Single by Donovan
- A-side: "Turquoise"
- Released: 30 October 1965
- Recorded: October 1965
- Studio: Peer Music, Denmark Street, London
- Genre: Folk rock
- Length: 2:45
- Label: Pye
- Songwriter: Donovan
- Producers: Peter Eden, Geoff Stephens, Terry Kennedy

= Hey Gyp (Dig the Slowness) =

1965 song by Donovan

"Hey Gyp (Dig the Slowness)" is a song by Donovan. He based it on "Can I Do It For You", a song by Memphis Minnie and Kansas Joe McCoy. The name "Gyp" refers to Donovan's best friend, Gyp Mills, known then as Gypsy Dave, and is one of many songs that Donovan wrote and recorded as a dedication to his close friends.

Pye Records first released the song in the UK as the B-side to Donovan's song "Turquoise" in October 1965. Similar single releases in Canada, France, and Scandinavia followed. Hickory Records released it as the A-side to the Vietnam-themed "The War Drags On" in July 1966. In France, it was issued as a B-side to "Colours" in 1975. The song has since been issued on numerous collections of Donovan's music and as a bonus track to his 1965 album Fairytale (1996).

==Cover versions==

The Animals recorded the song in December 1966 for the Animalism album.
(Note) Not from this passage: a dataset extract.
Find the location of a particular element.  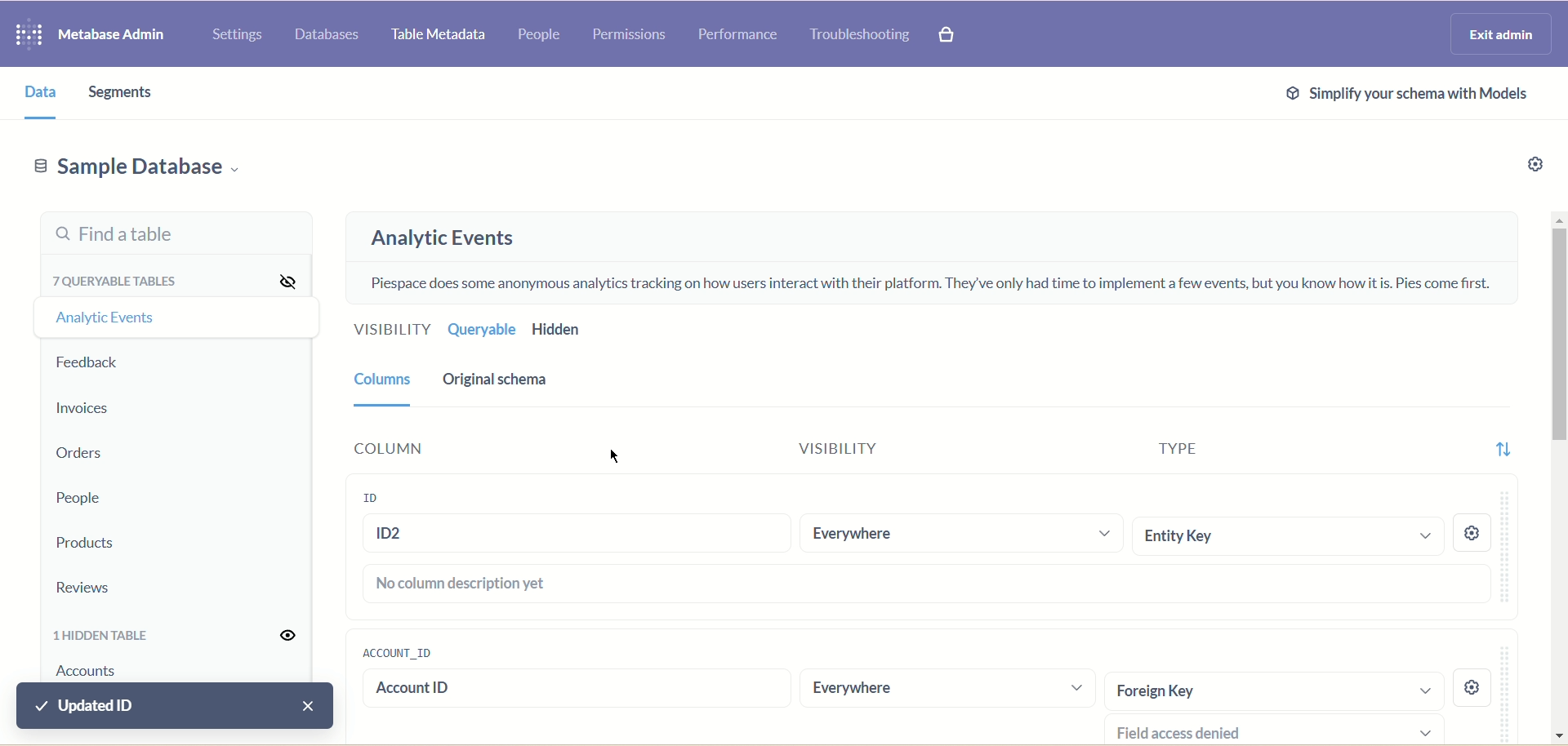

After reconfiguring the band as Eric Burdon and the Animals, they continued to perform it in their live set and released it as the title track of a four-song EP in France in 1967.

Others to record the song include the Jim Kweskin & His Jug Band on their 1966 release See Reverse Side For Title; the Soul Survivors for the B-side to their 1967 hit "Expressway to Your Heart"; Belfast Gypsies (1967); Santa Esmeralda (1977); The Vietnam Veterans on their debut album On The Right Track Now (1983) and The Raconteurs on Help Us Stranger (2019).